Healthy and Secure Transitions: A First Look

To start, let’s look at a transition through the lens of Circle of Security (COS). A child will “come” and “go” from their parent hundreds of times a day. COS shows parents how to look for the cues the child is giving about if they need the parent to support exploration or if the child needs connection. As often as possible, parents will follow the child’s need for independence or closeness. 

 

A transition, however, is when a parent must stop following the child’s need and take charge in a Bigger, Stronger, Wiser and Kind way. So, of course, this could become problematic!

 

Whether it’s time to go to school, to grandmas, to the babysitters, to childcare, to the store or to bed at night, a transition could cause a rupture in the relationship. The parent is saying, “It’s time to stop doing what you’ve been enjoying and move to something that needs to be done.” Why wouldn’t a child rebel against that?? Even as adults, transitions from a fun activity to work can be hard!

 

Understanding and acknowledging how your child views transition is beneficial. If the parent can see it through the eyes of their child, it will be easier to meet your child’s needs through the transition and navigate it together more effectively. 

 

Here are some things to consider when looking at the transition from your child’s point of view:

 

Does my child know the transition is coming? 

Parents are responsible for keeping to the schedule. Parents also have a developed sense of time. Children are oblivious to both time and schedules and rely completely on us for most of their childhood years (and quite a few of the teenage years too!). Many children benefit from a general sense of what will happen each day. Spend a few minutes over breakfast or in the car talking about the day. Being connected to you while discussing the schedule will help a child’s emotions stay organized. As the transition approaches, get more specific. You could say, for example, “bedtime is in 30 minutes, which means we will need to put on pajamas and brush teeth soon. Please choose the last thing you’d like to do tonight and then we’ll start getting ready for bed.”

 

Is my child’s emotional cup filled?

Transitions require some independence from a child. The most effective way for a child to execute independence is when their emotional cup is full. If a child is struggling emotionally because they are having a big feeling or because they don’t know what to expect or because they are worried about you, they will not give you direct information about what they need. A child who is struggling is a child who will often miscue. A child may be anxious but show it through clinginess. A child may be lonely but show it through aloofness. A child may be scared but show it through a meltdown. Find moments before the transition to fill their emotional cups. 

 

Am I committed to leading this moment with firmness and kindness?

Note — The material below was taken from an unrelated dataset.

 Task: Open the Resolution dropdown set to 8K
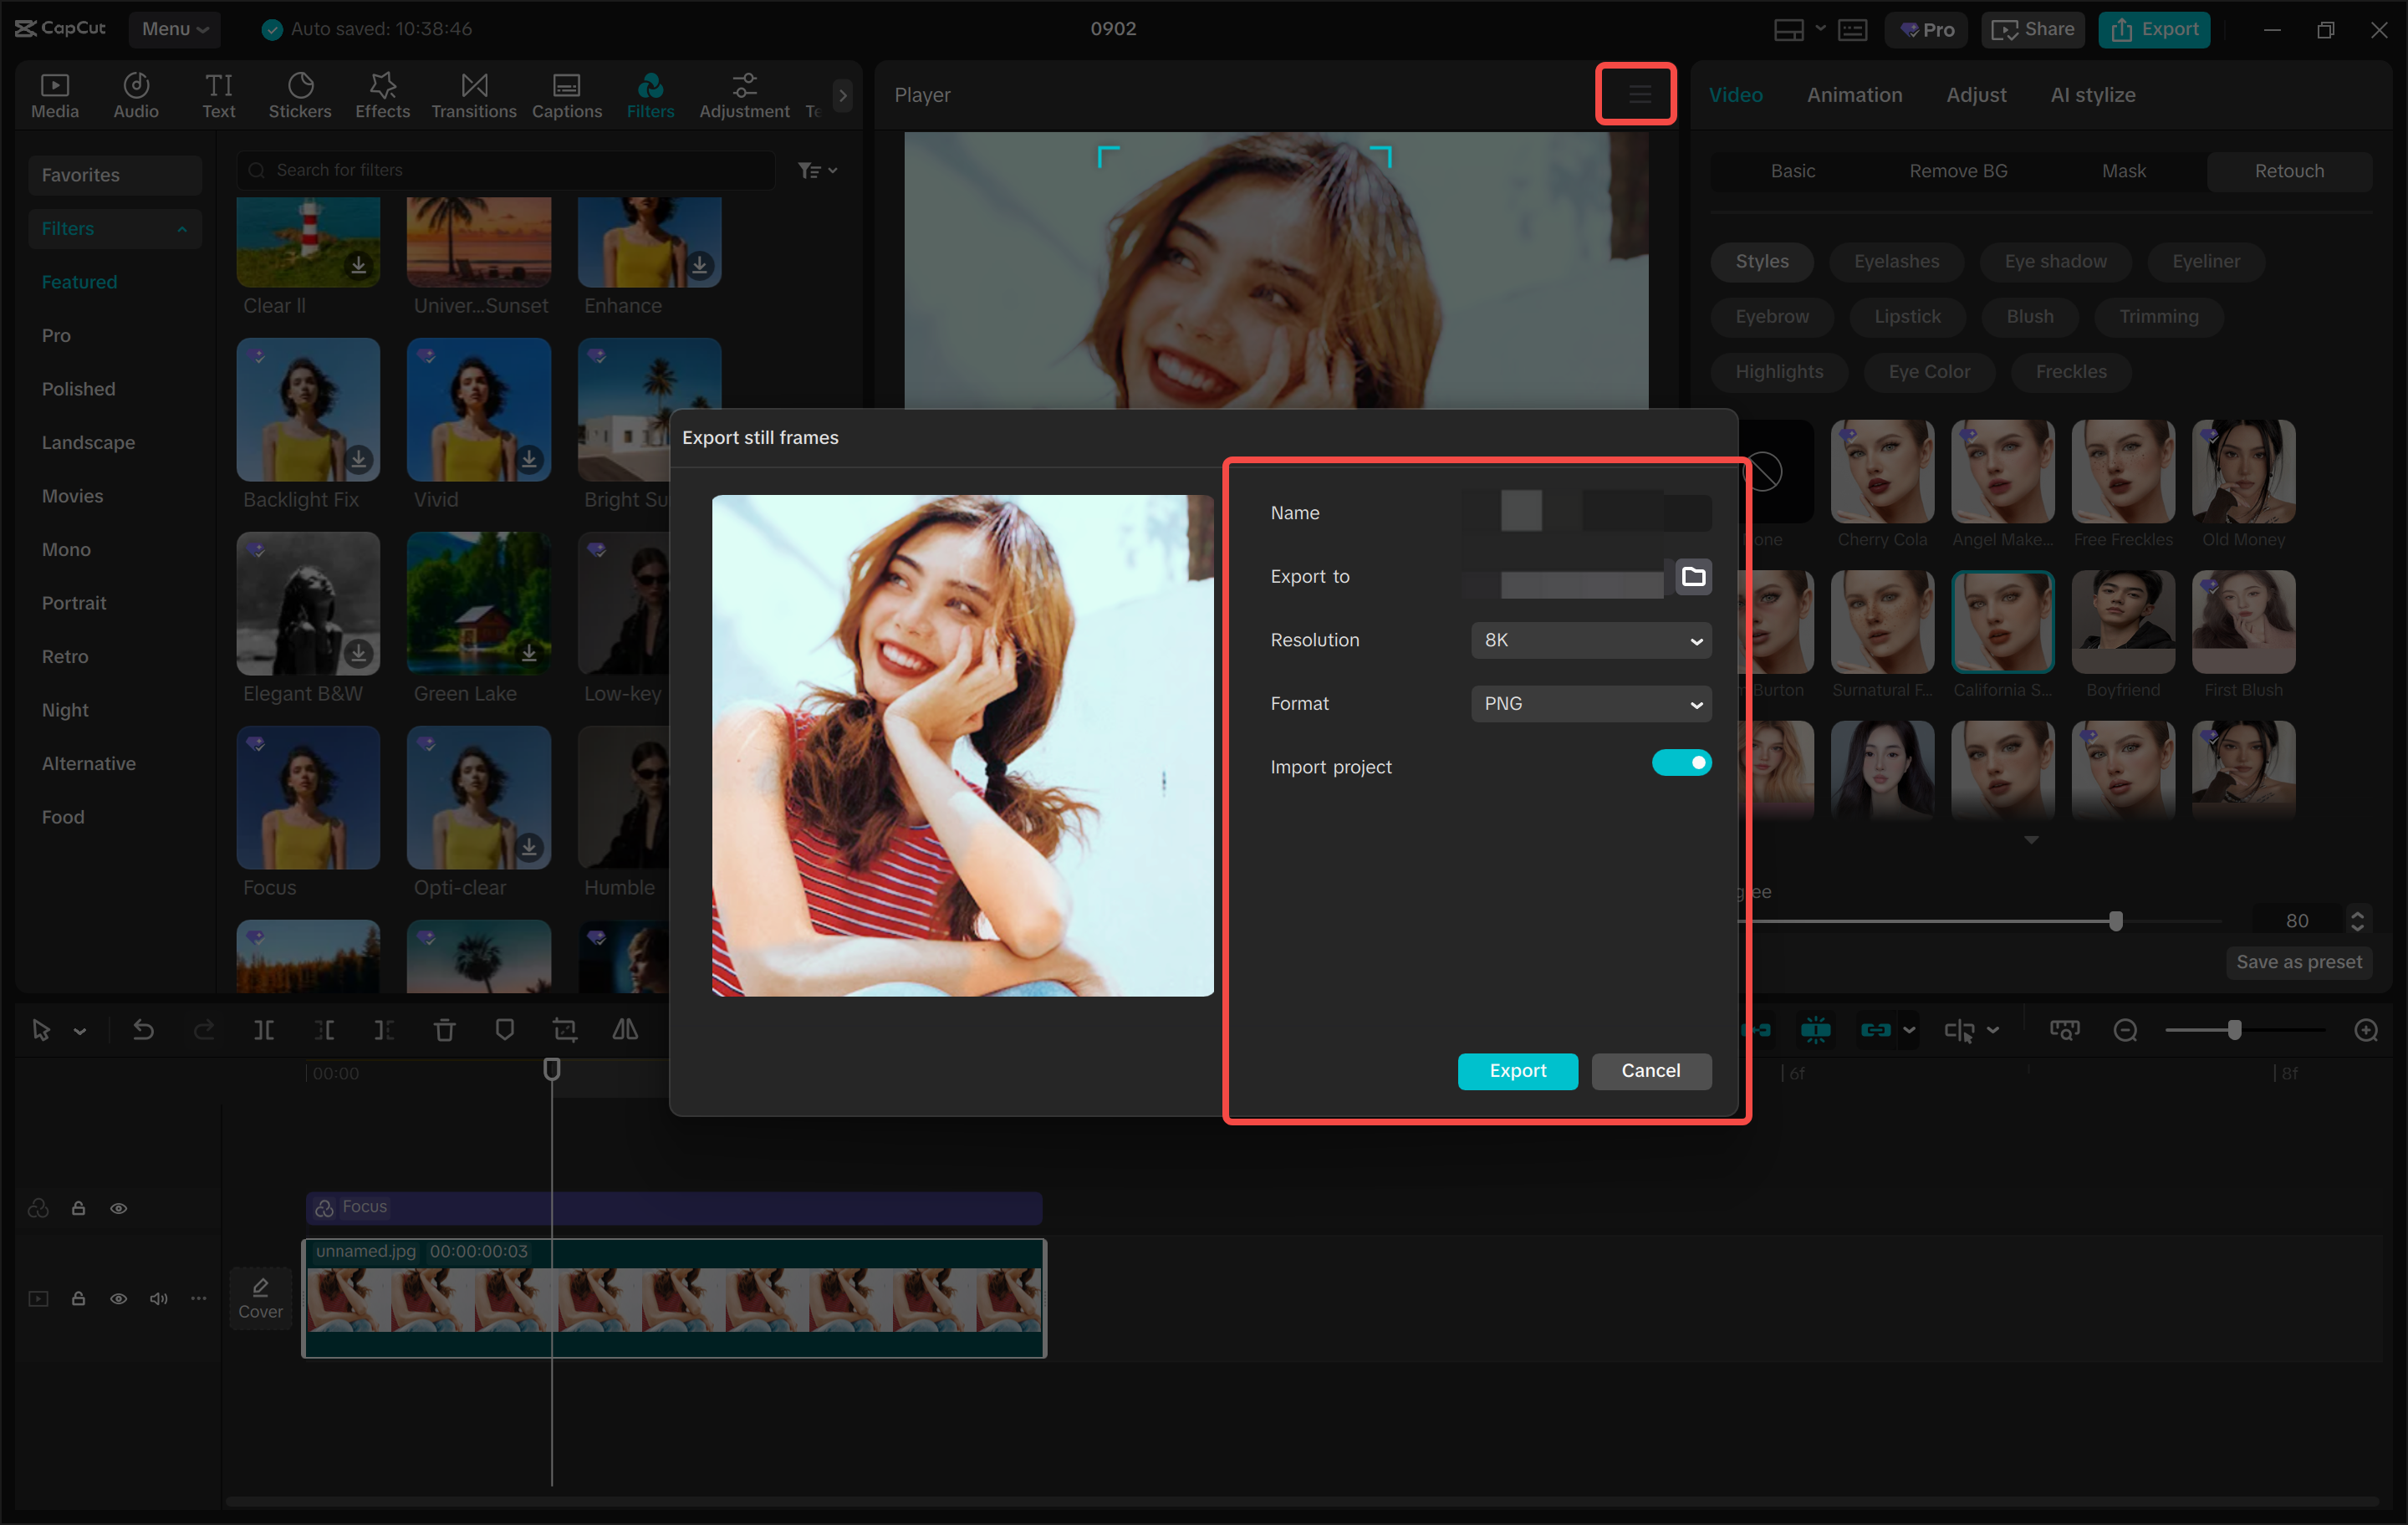(x=1590, y=640)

When navigating transitions, it is vital to have an awareness of your own state of mind. If you are preoccupied with the work on your desk or the dishes in the sink, you will not be present to the needs of your child during the transition. If you are feeling guilty or conflicted about the transition, you are more likely to fall to mean, weak or gone. If you think they need you too much or don’t think they need you at all, the transition may go sideways. Children need leadership that is both certain and gentle. Create a loose structure for the transition and stick closely to it. Make it a tradition that is consistent and predictable, to be done each time this type of transition occurs. Knowing what to expect will allow your child to move through the transition with as much ease as possible.